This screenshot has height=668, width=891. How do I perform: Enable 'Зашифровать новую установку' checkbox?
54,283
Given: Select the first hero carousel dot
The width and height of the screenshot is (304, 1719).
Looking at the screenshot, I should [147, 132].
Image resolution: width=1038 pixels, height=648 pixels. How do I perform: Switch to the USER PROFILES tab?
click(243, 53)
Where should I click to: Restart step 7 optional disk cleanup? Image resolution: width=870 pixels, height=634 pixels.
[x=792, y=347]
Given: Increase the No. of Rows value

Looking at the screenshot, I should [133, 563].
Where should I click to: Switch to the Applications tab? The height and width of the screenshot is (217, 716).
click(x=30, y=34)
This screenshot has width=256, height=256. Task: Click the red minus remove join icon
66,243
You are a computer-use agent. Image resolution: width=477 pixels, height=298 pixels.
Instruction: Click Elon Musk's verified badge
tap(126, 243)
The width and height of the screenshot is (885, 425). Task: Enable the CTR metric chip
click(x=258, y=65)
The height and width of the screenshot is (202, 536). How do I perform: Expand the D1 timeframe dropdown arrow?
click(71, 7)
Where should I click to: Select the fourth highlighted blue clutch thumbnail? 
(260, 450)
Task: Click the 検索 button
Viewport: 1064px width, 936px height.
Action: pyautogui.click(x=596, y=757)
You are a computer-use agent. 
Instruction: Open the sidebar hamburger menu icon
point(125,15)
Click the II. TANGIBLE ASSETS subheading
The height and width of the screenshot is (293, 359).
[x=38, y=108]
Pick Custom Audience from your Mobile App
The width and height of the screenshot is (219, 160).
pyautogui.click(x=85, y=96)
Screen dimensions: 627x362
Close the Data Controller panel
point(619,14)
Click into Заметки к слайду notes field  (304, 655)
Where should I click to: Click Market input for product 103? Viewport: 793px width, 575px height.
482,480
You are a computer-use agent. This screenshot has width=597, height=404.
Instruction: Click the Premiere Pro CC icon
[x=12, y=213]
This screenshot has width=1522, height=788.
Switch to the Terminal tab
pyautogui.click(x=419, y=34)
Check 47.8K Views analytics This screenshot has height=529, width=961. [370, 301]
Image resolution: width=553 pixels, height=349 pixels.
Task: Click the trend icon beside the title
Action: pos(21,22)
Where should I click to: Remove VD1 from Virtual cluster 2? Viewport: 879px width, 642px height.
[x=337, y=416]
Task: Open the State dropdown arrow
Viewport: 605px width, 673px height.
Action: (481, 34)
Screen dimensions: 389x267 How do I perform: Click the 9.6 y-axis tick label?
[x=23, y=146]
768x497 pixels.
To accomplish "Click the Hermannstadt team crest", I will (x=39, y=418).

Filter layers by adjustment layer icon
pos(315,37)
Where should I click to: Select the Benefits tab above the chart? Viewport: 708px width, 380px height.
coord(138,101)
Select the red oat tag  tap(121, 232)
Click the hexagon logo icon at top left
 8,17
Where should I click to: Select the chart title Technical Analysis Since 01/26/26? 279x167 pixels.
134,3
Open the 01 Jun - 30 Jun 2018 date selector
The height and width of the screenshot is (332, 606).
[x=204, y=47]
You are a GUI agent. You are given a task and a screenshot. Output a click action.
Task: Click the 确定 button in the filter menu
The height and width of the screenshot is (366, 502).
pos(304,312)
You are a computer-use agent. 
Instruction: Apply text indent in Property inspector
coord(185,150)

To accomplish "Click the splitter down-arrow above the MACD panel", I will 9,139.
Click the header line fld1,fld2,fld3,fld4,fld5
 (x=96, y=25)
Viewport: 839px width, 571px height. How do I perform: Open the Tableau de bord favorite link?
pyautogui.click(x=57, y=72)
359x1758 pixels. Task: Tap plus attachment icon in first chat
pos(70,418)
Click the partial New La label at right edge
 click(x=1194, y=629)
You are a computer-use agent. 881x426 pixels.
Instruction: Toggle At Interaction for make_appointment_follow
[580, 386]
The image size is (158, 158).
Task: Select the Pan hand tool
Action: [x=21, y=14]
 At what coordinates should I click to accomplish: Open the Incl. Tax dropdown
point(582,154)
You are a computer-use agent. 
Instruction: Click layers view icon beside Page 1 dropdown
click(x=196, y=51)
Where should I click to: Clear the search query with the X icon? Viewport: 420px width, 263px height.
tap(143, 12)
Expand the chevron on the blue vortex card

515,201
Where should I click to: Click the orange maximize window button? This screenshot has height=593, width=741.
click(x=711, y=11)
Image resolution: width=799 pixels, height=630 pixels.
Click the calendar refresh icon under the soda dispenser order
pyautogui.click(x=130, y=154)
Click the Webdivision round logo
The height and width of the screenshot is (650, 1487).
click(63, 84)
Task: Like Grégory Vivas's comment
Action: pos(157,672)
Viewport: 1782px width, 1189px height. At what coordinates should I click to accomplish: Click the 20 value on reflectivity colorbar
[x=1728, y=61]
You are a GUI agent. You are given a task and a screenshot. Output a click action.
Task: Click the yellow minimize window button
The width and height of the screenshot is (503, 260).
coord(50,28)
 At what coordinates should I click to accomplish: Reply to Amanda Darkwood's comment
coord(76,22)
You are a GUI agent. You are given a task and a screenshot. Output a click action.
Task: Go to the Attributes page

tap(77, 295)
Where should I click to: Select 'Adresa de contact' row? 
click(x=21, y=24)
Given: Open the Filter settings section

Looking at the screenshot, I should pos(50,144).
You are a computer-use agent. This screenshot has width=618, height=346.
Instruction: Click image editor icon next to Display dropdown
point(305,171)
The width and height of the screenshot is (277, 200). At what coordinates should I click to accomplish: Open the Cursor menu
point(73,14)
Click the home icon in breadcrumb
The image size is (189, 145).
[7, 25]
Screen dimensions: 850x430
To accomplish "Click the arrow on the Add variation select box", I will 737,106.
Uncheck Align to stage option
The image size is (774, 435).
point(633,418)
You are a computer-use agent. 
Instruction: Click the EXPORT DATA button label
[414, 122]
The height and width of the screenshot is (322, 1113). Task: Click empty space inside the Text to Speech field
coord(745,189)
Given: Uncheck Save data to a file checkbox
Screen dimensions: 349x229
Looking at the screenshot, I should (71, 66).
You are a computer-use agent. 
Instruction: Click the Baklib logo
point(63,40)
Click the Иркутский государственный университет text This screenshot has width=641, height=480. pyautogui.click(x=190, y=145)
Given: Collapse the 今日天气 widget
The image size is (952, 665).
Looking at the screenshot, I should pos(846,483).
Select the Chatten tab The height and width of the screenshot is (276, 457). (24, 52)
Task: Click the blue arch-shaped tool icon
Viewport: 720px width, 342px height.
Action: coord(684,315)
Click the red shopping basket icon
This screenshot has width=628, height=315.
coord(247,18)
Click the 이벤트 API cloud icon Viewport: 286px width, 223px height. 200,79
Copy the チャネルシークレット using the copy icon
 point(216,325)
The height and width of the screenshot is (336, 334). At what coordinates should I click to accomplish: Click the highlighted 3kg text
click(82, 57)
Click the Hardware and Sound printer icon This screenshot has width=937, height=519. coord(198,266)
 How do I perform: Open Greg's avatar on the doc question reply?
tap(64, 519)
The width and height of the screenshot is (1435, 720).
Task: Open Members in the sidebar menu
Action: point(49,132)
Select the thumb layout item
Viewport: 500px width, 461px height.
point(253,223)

● ● ● ● ● ● ●

* Task to complete: Each record above must be output without any alteration.

* Solution for this problem:
This screenshot has height=668, width=891. How do I perform: Enable 'Зашифровать новую установку' checkbox?
54,283
Given: Select the first hero carousel dot
The width and height of the screenshot is (304, 1719).
Looking at the screenshot, I should [147, 132].
Image resolution: width=1038 pixels, height=648 pixels. How do I perform: Switch to the USER PROFILES tab?
click(243, 53)
Where should I click to: Restart step 7 optional disk cleanup? Image resolution: width=870 pixels, height=634 pixels.
[x=792, y=347]
Given: Increase the No. of Rows value

Looking at the screenshot, I should [133, 563].
Where should I click to: Switch to the Applications tab? The height and width of the screenshot is (217, 716).
click(x=30, y=34)
This screenshot has width=256, height=256. Task: Click the red minus remove join icon
66,243
You are a computer-use agent. Image resolution: width=477 pixels, height=298 pixels.
Instruction: Click Elon Musk's verified badge
tap(126, 243)
The width and height of the screenshot is (885, 425). Task: Enable the CTR metric chip
click(x=258, y=65)
The height and width of the screenshot is (202, 536). How do I perform: Expand the D1 timeframe dropdown arrow?
click(71, 7)
Where should I click to: Select the fourth highlighted blue clutch thumbnail? 
(260, 450)
Task: Click the 検索 button
Viewport: 1064px width, 936px height.
Action: pyautogui.click(x=596, y=757)
You are a computer-use agent. 
Instruction: Open the sidebar hamburger menu icon
point(125,15)
Click the II. TANGIBLE ASSETS subheading
The height and width of the screenshot is (293, 359).
[x=38, y=108]
Pick Custom Audience from your Mobile App
The width and height of the screenshot is (219, 160).
pyautogui.click(x=85, y=96)
Screen dimensions: 627x362
Close the Data Controller panel
point(619,14)
Click into Заметки к слайду notes field  (304, 655)
Where should I click to: Click Market input for product 103? Viewport: 793px width, 575px height.
482,480
You are a computer-use agent. This screenshot has width=597, height=404.
Instruction: Click the Premiere Pro CC icon
[x=12, y=213]
This screenshot has width=1522, height=788.
Switch to the Terminal tab
pyautogui.click(x=419, y=34)
Check 47.8K Views analytics This screenshot has height=529, width=961. [370, 301]
Image resolution: width=553 pixels, height=349 pixels.
Task: Click the trend icon beside the title
Action: pos(21,22)
Where should I click to: Remove VD1 from Virtual cluster 2? Viewport: 879px width, 642px height.
[x=337, y=416]
Task: Open the State dropdown arrow
Viewport: 605px width, 673px height.
Action: (481, 34)
Screen dimensions: 389x267 How do I perform: Click the 9.6 y-axis tick label?
[x=23, y=146]
768x497 pixels.
To accomplish "Click the Hermannstadt team crest", I will (x=39, y=418).

Filter layers by adjustment layer icon
pos(315,37)
Where should I click to: Select the Benefits tab above the chart? Viewport: 708px width, 380px height.
coord(138,101)
Select the red oat tag  tap(121, 232)
Click the hexagon logo icon at top left
 8,17
Where should I click to: Select the chart title Technical Analysis Since 01/26/26? 279x167 pixels.
134,3
Open the 01 Jun - 30 Jun 2018 date selector
The height and width of the screenshot is (332, 606).
[x=204, y=47]
You are a GUI agent. You are given a task and a screenshot. Output a click action.
Task: Click the 确定 button in the filter menu
The height and width of the screenshot is (366, 502).
pos(304,312)
You are a computer-use agent. 
Instruction: Apply text indent in Property inspector
coord(185,150)

To accomplish "Click the splitter down-arrow above the MACD panel", I will 9,139.
Click the header line fld1,fld2,fld3,fld4,fld5
 (x=96, y=25)
Viewport: 839px width, 571px height. How do I perform: Open the Tableau de bord favorite link?
pyautogui.click(x=57, y=72)
359x1758 pixels. Task: Tap plus attachment icon in first chat
pos(70,418)
Click the partial New La label at right edge
 click(x=1194, y=629)
You are a computer-use agent. 881x426 pixels.
Instruction: Toggle At Interaction for make_appointment_follow
[580, 386]
The image size is (158, 158).
Task: Select the Pan hand tool
Action: [x=21, y=14]
 At what coordinates should I click to accomplish: Open the Incl. Tax dropdown
point(582,154)
You are a computer-use agent. 
Instruction: Click layers view icon beside Page 1 dropdown
click(x=196, y=51)
Where should I click to: Clear the search query with the X icon? Viewport: 420px width, 263px height.
tap(143, 12)
Expand the chevron on the blue vortex card

515,201
Where should I click to: Click the orange maximize window button? This screenshot has height=593, width=741.
click(x=711, y=11)
Image resolution: width=799 pixels, height=630 pixels.
Click the calendar refresh icon under the soda dispenser order
pyautogui.click(x=130, y=154)
Click the Webdivision round logo
The height and width of the screenshot is (650, 1487).
click(63, 84)
Task: Like Grégory Vivas's comment
Action: pos(157,672)
Viewport: 1782px width, 1189px height. At what coordinates should I click to accomplish: Click the 20 value on reflectivity colorbar
[x=1728, y=61]
You are a GUI agent. You are given a task and a screenshot. Output a click action.
Task: Click the yellow minimize window button
The width and height of the screenshot is (503, 260).
coord(50,28)
 At what coordinates should I click to accomplish: Reply to Amanda Darkwood's comment
coord(76,22)
You are a GUI agent. You are given a task and a screenshot. Output a click action.
Task: Go to the Attributes page

tap(77, 295)
Where should I click to: Select 'Adresa de contact' row? 
click(x=21, y=24)
Given: Open the Filter settings section

Looking at the screenshot, I should pos(50,144).
You are a computer-use agent. This screenshot has width=618, height=346.
Instruction: Click image editor icon next to Display dropdown
point(305,171)
The width and height of the screenshot is (277, 200). At what coordinates should I click to accomplish: Open the Cursor menu
point(73,14)
Click the home icon in breadcrumb
The image size is (189, 145).
[7, 25]
Screen dimensions: 850x430
To accomplish "Click the arrow on the Add variation select box", I will 737,106.
Uncheck Align to stage option
The image size is (774, 435).
point(633,418)
You are a computer-use agent. 
Instruction: Click the EXPORT DATA button label
[414, 122]
The height and width of the screenshot is (322, 1113). Task: Click empty space inside the Text to Speech field
coord(745,189)
Given: Uncheck Save data to a file checkbox
Screen dimensions: 349x229
Looking at the screenshot, I should (71, 66).
You are a computer-use agent. 
Instruction: Click the Baklib logo
point(63,40)
Click the Иркутский государственный университет text This screenshot has width=641, height=480. pyautogui.click(x=190, y=145)
Given: Collapse the 今日天气 widget
The image size is (952, 665).
Looking at the screenshot, I should pos(846,483).
Select the Chatten tab The height and width of the screenshot is (276, 457). (24, 52)
Task: Click the blue arch-shaped tool icon
Viewport: 720px width, 342px height.
Action: coord(684,315)
Click the red shopping basket icon
This screenshot has width=628, height=315.
coord(247,18)
Click the 이벤트 API cloud icon Viewport: 286px width, 223px height. 200,79
Copy the チャネルシークレット using the copy icon
 point(216,325)
The height and width of the screenshot is (336, 334). At what coordinates should I click to accomplish: Click the highlighted 3kg text
click(82, 57)
Click the Hardware and Sound printer icon This screenshot has width=937, height=519. coord(198,266)
 How do I perform: Open Greg's avatar on the doc question reply?
tap(64, 519)
The width and height of the screenshot is (1435, 720).
Task: Open Members in the sidebar menu
Action: point(49,132)
Select the thumb layout item
Viewport: 500px width, 461px height.
point(253,223)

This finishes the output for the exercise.